Task to carry out:
Update the material below by replacing "text size" with "font size" throughout, leaving everything else unchanged. Leave the pictures out of your answer.

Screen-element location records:
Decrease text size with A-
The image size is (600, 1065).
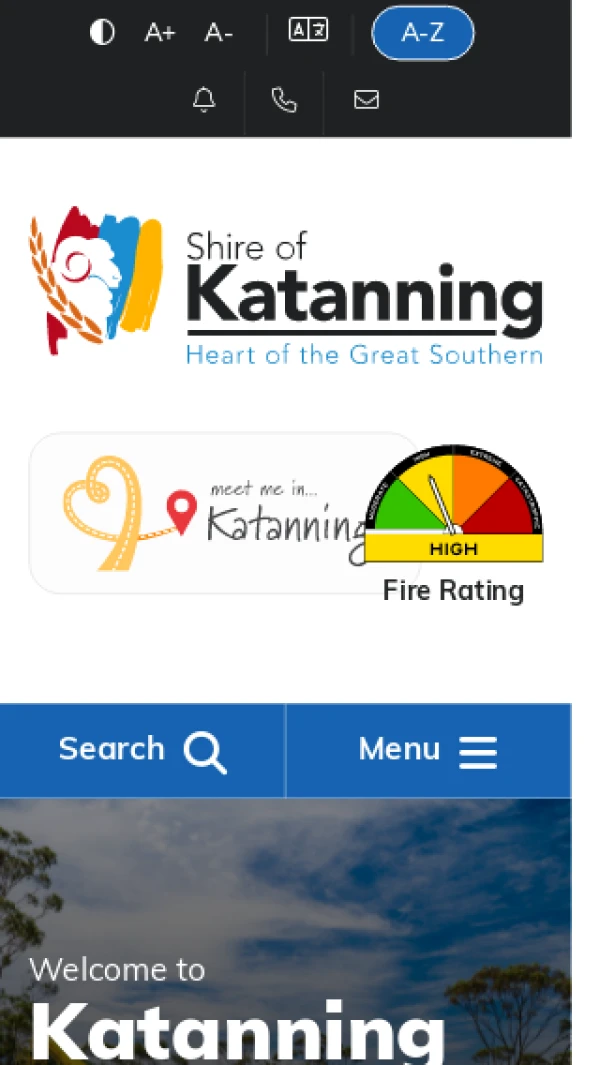click(218, 33)
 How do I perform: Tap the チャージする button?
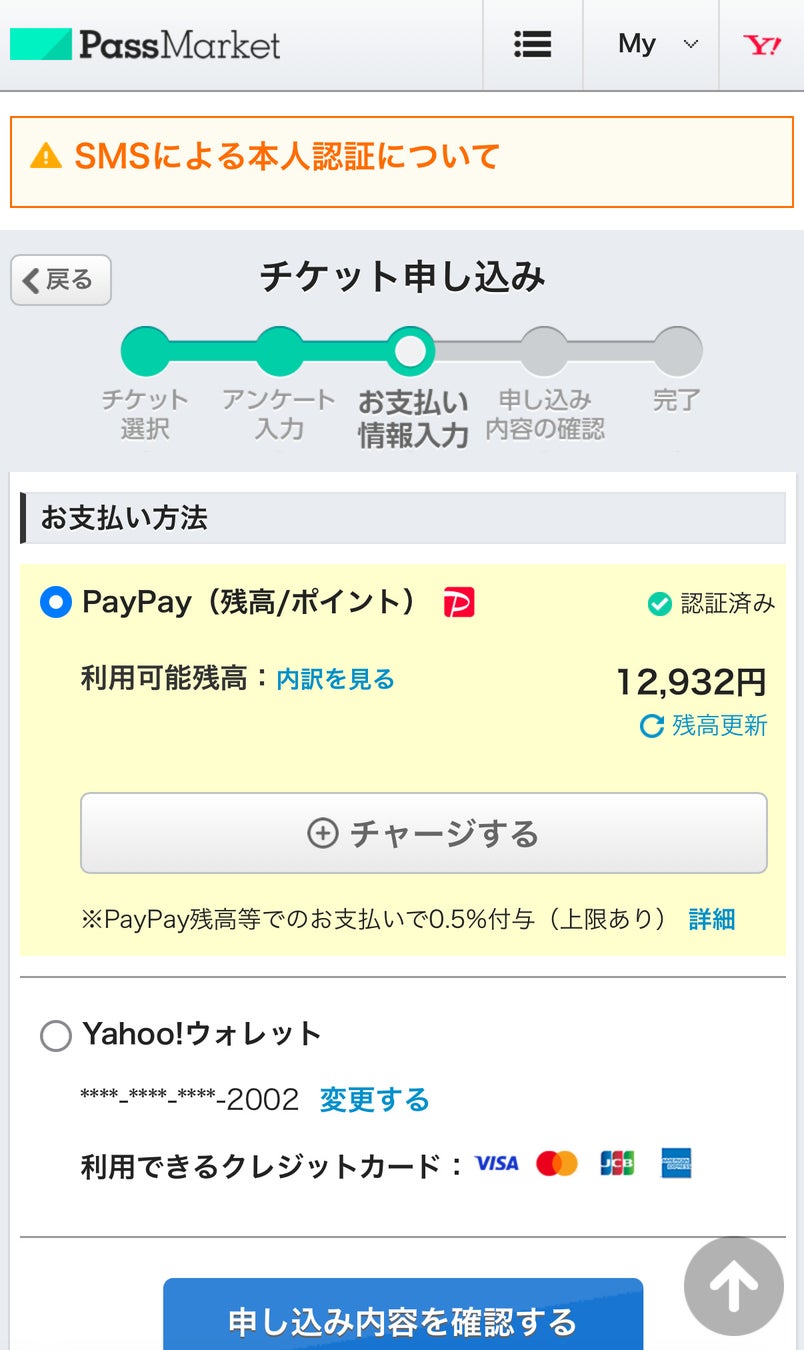[423, 833]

In response:
Decrease font size with A-
The image size is (600, 1065).
click(218, 33)
 How do I perform: Tap the チャージする button?
[423, 833]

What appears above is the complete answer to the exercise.